No fim de Antes do Amanhecer (1995), o casal que havia se conhecido naquele mesmo dia num trem que entrecortava a Europa tem de se separar. Os últimos planos do filme revelam novamente os cantos por onde eles passaram, agora sem eles. Viena não tem a mesma graça sem Jesse (Ethan Hawke) e Celine (Julie Delpy). O interlúdio entre filmes parece ser um continuum: Antes do Pôr-do-sol (2004) começa com planos de Paris ainda não povoados pelo casal. São cartelas mudas das mais gritantes: “ali hão de passar vidas que transformarão estes espaços”. Em Antes da Meia-Noite, esta mesma sucessão de planos vazios vem mais sutil, quase desenxabida, mas com a força suficiente de acometer a virada final, o famoso turning point hollywoodiano: eles agora são uma subjetiva de Jesse no quarto de hotel – a mesa com os vinhos não bebidos, a porta de saída, a cama com a fronha não consumada. A partir desse soslaio é que Jesse corre em busca do amor da futura velhice.

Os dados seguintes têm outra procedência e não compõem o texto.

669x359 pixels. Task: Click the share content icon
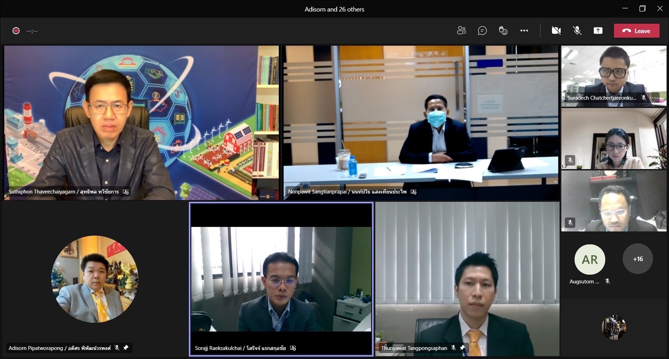pyautogui.click(x=598, y=31)
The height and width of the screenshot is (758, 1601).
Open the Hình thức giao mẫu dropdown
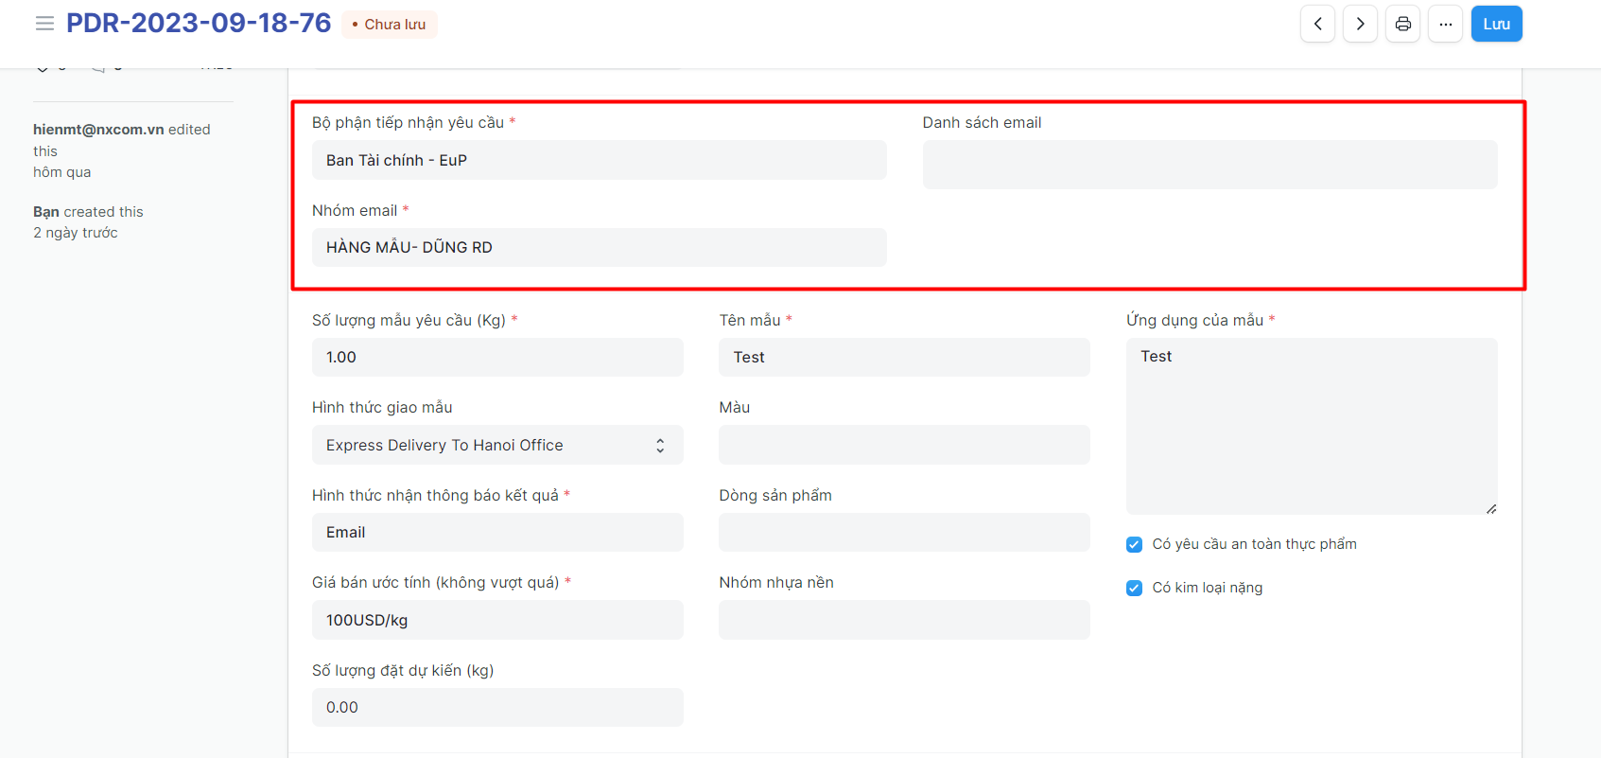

Existe um jogo metafórico comum aos dois filmes anteriores a Antes da Meia-Noite que já era esperado aqui: a de que um lugar é sempre um espaço vazio que precisa ser preenchido por histórias; essas histórias devem ser sempre personificadas para que virem História, e essas pessoas, no cinema, são sempre fantasmas, mas fantasmas que um dia andaram concretamente por aqueles espaços emanando uma forma de vida. Essa forma de vida, de algum modo, reverbera uma nova relação que nós teremos com aqueles espaços (futuros ou passados). Essa relação, por sua vez, já é uma nova história que se transformará em outra coisa aos olhos de outros e assim novas teias humanas se desenvolvem ad infinitum.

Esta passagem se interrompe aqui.